● Records supplied:
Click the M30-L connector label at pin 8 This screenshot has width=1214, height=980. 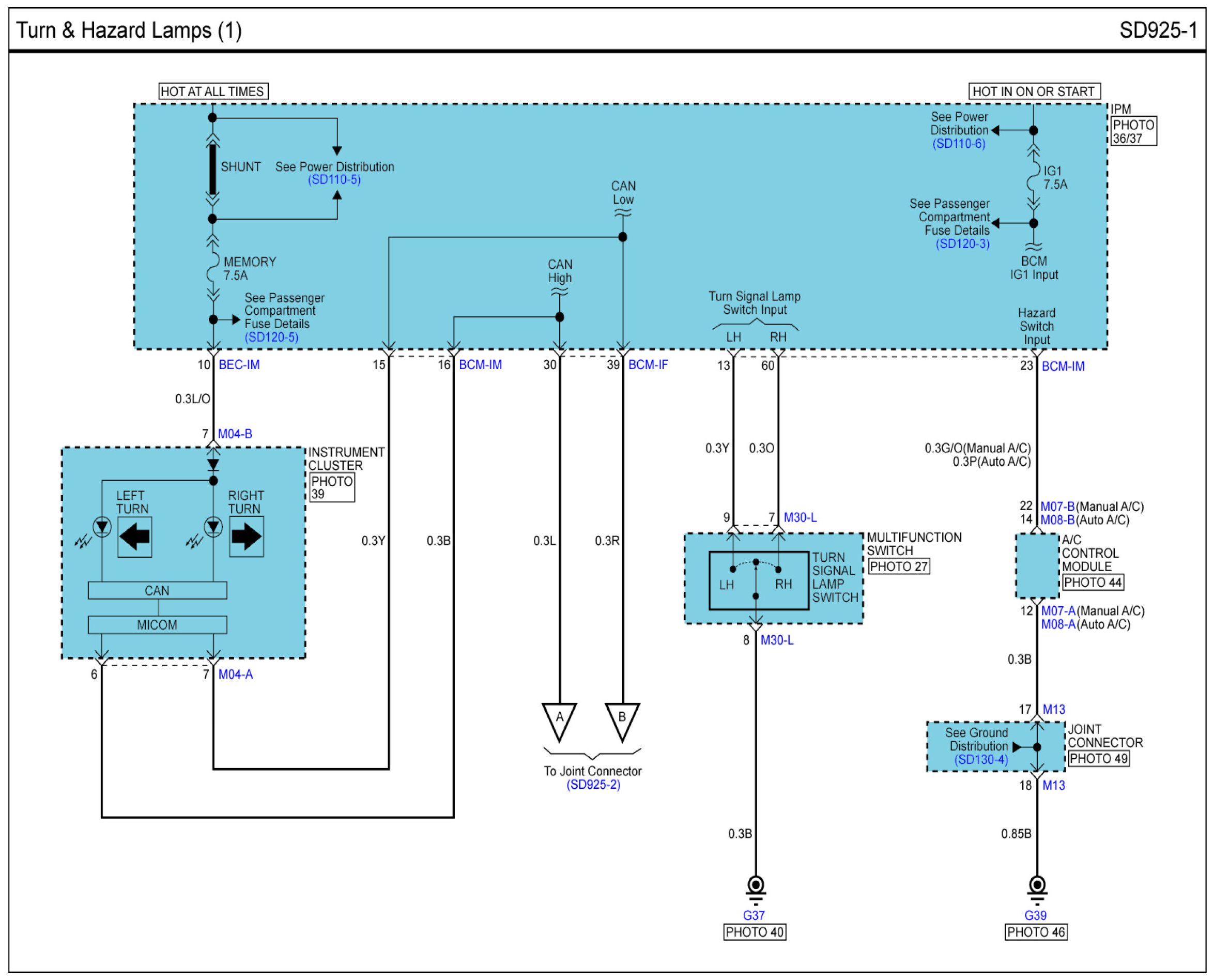click(777, 640)
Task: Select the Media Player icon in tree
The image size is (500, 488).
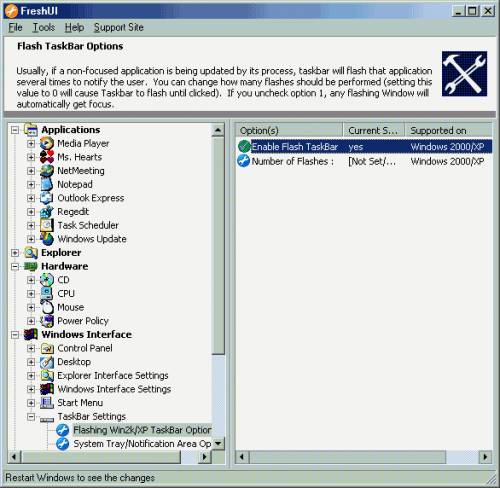Action: point(47,143)
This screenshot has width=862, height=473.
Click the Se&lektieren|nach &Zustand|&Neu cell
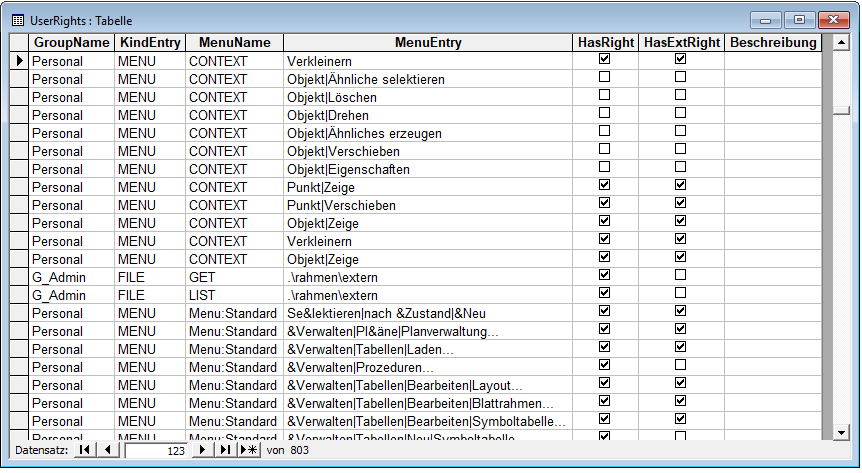click(x=428, y=313)
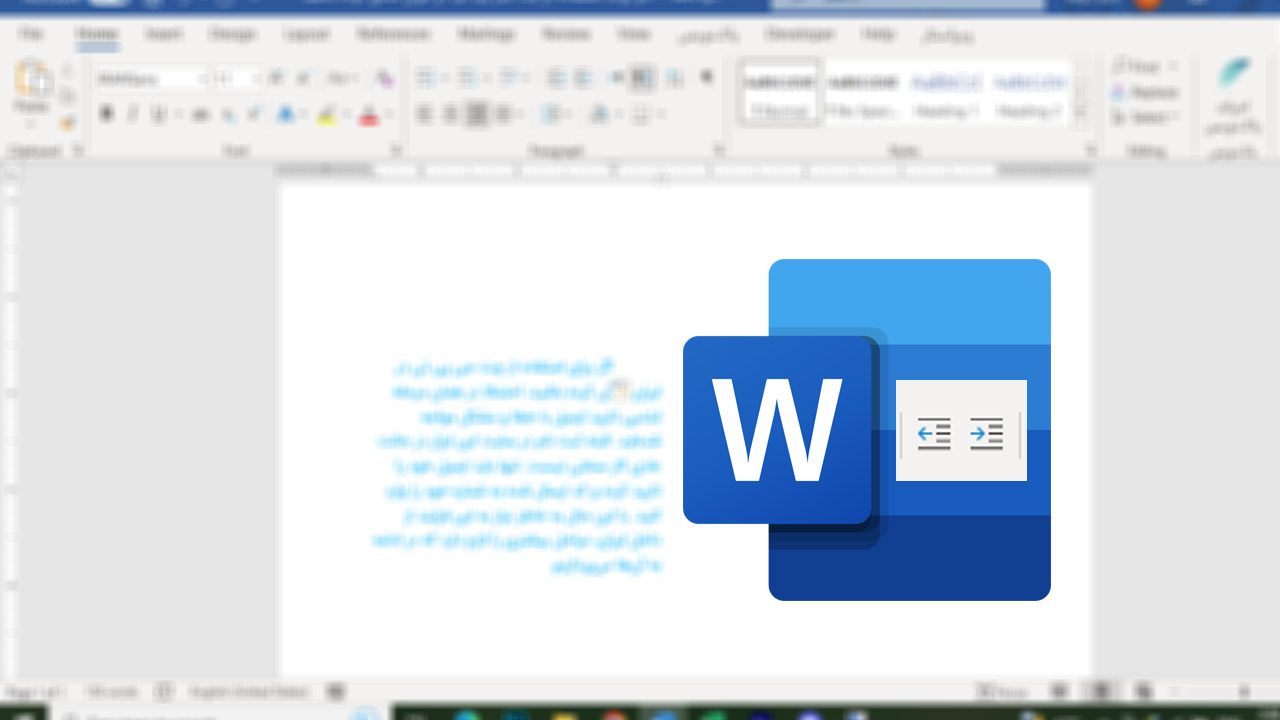Click the Increase Indent icon in the overlay
The width and height of the screenshot is (1280, 720).
pos(986,433)
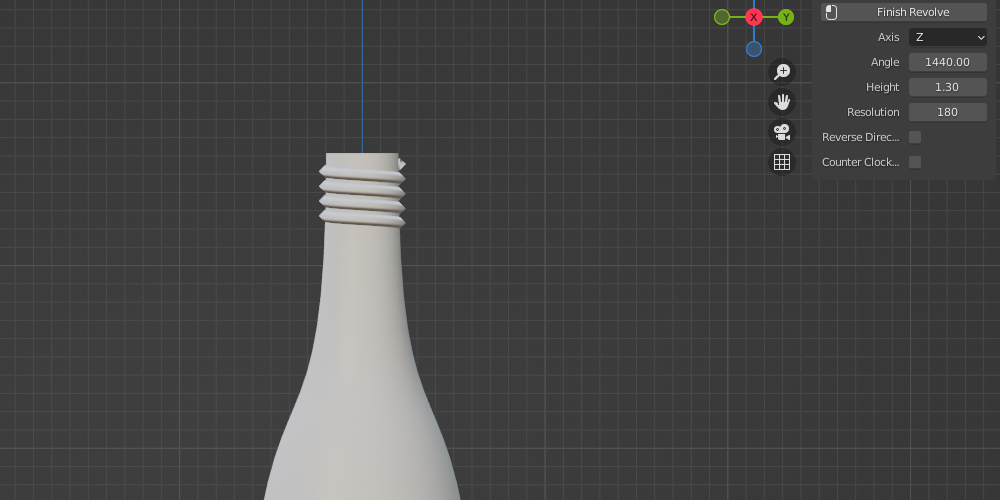This screenshot has height=500, width=1000.
Task: Switch perspective/orthographic with the grid icon
Action: pos(782,162)
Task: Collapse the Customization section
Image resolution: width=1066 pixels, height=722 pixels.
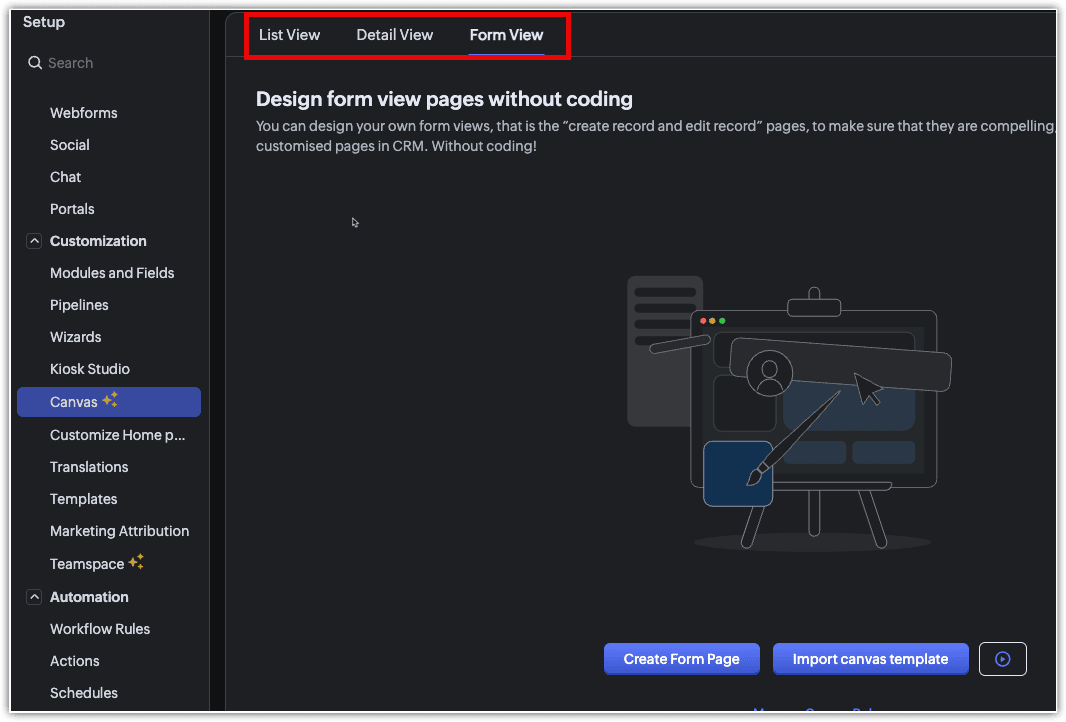Action: 34,241
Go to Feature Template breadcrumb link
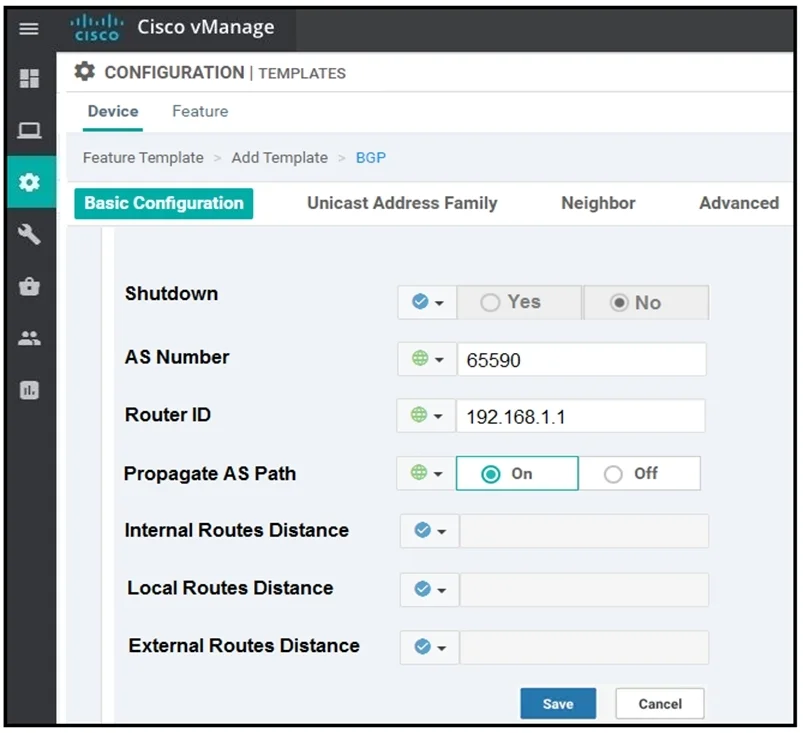Screen dimensions: 803x733 coord(143,157)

● What needs to be done: Output only the stretch above from the line with "This screenshot has width=862, height=473." through the line with "Task: Collapse the Customization section", reproduced exactly. Exclude pictures.

● Solved problem:
This screenshot has width=862, height=473.
Click the Se&lektieren|nach &Zustand|&Neu cell
click(x=428, y=313)
Click the Increase Indent icon in the overlay
The width and height of the screenshot is (1280, 720).
pos(986,433)
This screenshot has height=500, width=1000.
Task: Switch perspective/orthographic with the grid icon
Action: pos(782,162)
Task: Collapse the Customization section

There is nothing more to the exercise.